* [Instructions to follow]: Once the line with "Open the Help" is found in the entries below, print it and each following line exactly, stopping after the line with "The image size"; print nothing else.

* [Stored data]:

● ● ● ●

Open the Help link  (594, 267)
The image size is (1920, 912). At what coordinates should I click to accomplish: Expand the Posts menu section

● ● ● ●

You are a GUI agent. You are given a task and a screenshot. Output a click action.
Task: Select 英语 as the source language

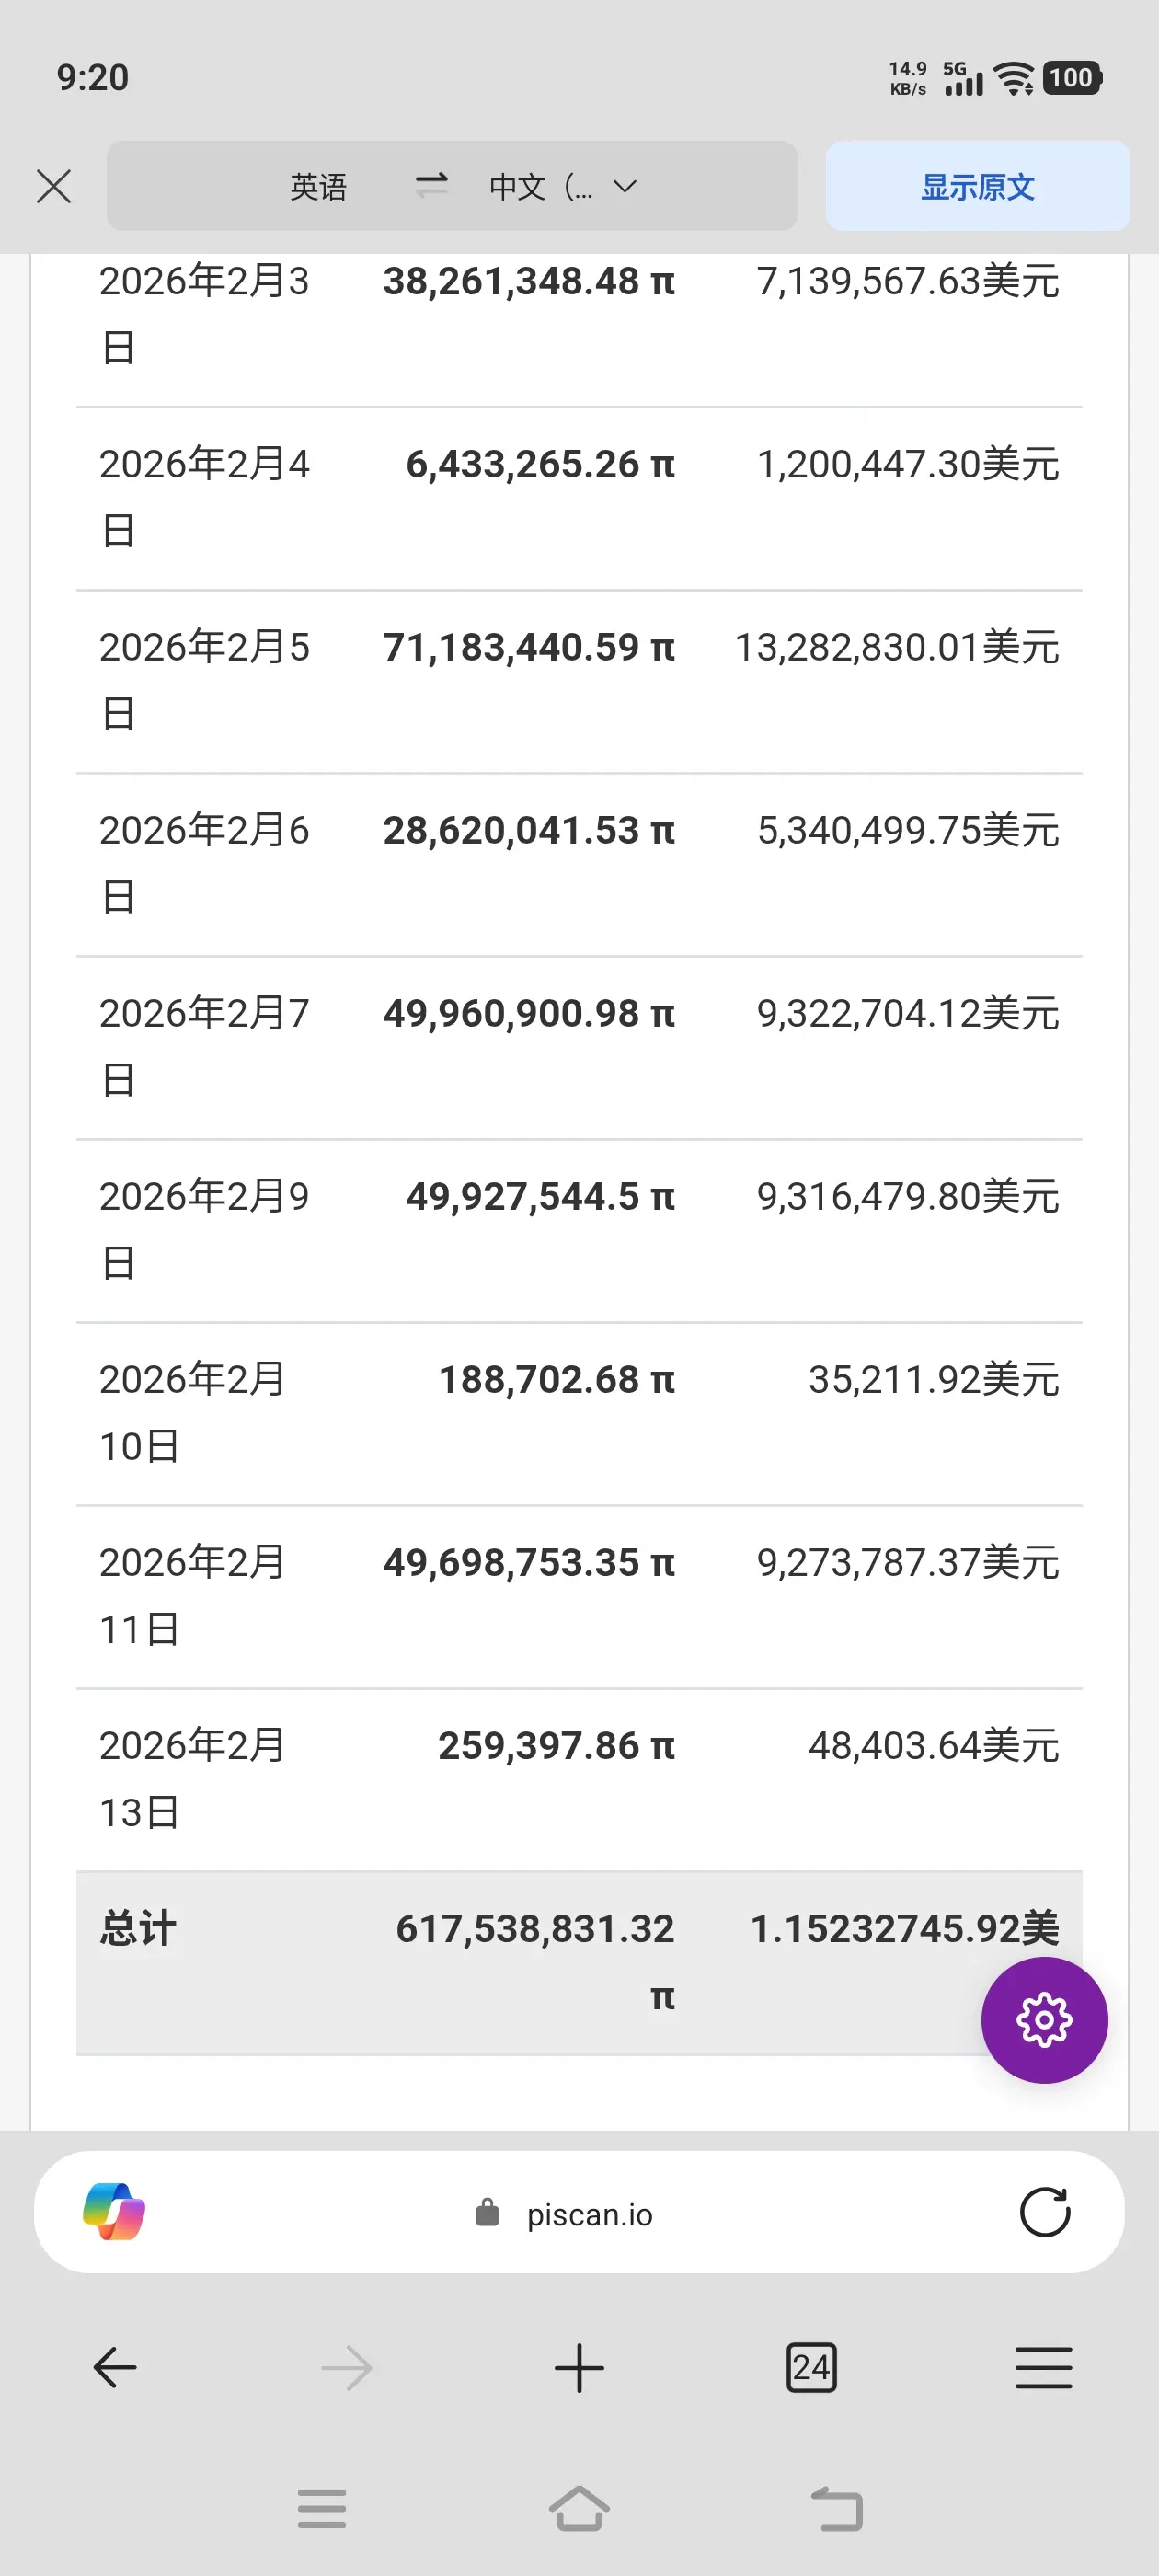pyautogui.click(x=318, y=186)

● ● ● ●

* [Response for this exercise]:
Open the Help link  (594, 267)
The image size is (1920, 912). At what coordinates should I click to accomplish: Expand the Posts menu section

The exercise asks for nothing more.